_Texte présenté_
- - - - - - -

Il est rare de lire un premier roman aussi abouti, j'ai été totalement cueillie par sa sensibilité énergisante qui donne à ressentir, vivre chacune de ses pages.
Dès le premier chapitre,
Laurine Thizy déploie un univers singulier qui surprend et magnétise l'attention : une jeune fille de treize ans qui court en pleine nuit dans un champ de maïs, les paumes « cautérisées par les broderies d'un coussin », avant de s'endormir contre le corps de son arrière-grand-mère qui vient de mourir, sous le regard d'une statue de plâtre de la Vierge « désormais muette ». On ne lâchera jamais Gabrielle, adolescente effrontée à la fois conquérante et fragile, animée d'une urgente vitalité depuis sa naissance de très grande prématurée.
Laurine Thizy a construit admirablement son roman, comme un thriller, le nourrissant de mystère et de questions : pourquoi Gabrielle court-elle cette nuit-là ? quel terrible secret cache-t-elle ? celui qui a tout fait basculer ? Qui est le narrateur qui l'appelle affectueusement « ma Gabrielle » mais semble si peu sûr avec ces « je crois », « j'imagine », « je pense » ?
Le suspense est maintenu jusqu'à la fin, jusqu'à un dernier chapitre à la révélation déchirante et tellement éclairante que j'ai juste eu envie de lire à nouveau le roman pour éclairer les subtilités de l'intrigue qui conduisait à elle. Cette histoire construite en boucle est vraiment très puissante, sa force renforcée par une narration à la discrétion ingénieuse.
Les Maison vides est en fait un roman initiatique centré sur le superbe personnage de Gabrielle en pleine épreuve, plus largement une histoire intergénérationnelle entre une adolescente et son arrière-grand-mère qui partagent tant, des yeux verts au caractère rebelle. Et dans ce récit, les personnages sont incroyablement incarnés.
Le travail de l'auteure à décrire les corps est omniprésent : le corps du prématuré qui se bat pour survivre, le corps qui se transforme étrangement à l'adolescence, le corps qui souffre lors d'exigeants entrainements de GRS, le corps qui subit l'asthme, le corps qui s'abime sous le poids de la culpabilité, le corps qui vieillit puis agonise. le corps qui dit la vérité de l'être, la plus profonde, la plus crue, une vérité tellement criante que personne ne la voit telle qu'elle est au départ, lecteur compris. Les mots de l'auteur ont la grande qualité de ne jamais expliquer ce que font les personnages ou pourquoi ils ressentent ainsi, elle donne à voir par la description ciselée de ces corps contraints.

- - - - - - -

_Extrait des données_
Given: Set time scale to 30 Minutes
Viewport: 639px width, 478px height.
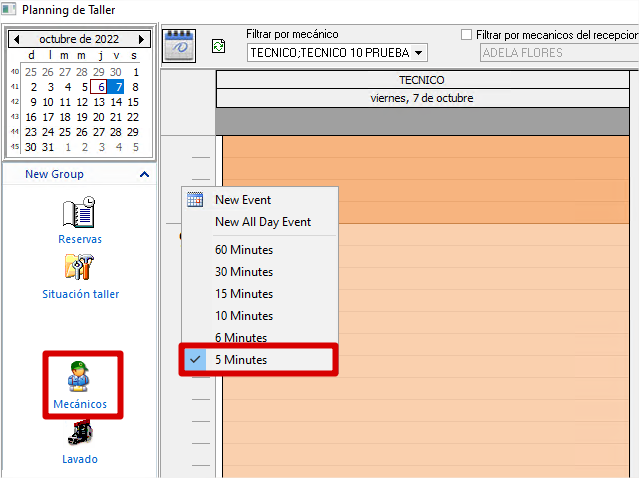Looking at the screenshot, I should (x=244, y=272).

- - - - - - -

_Travail à réaliser_
D'après la critique du roman de Laurine Thizy, quel âge a la jeune fille qui court en pleine nuit dans un champ de maïs ?

_Réponse produite_
Elle a treize ans.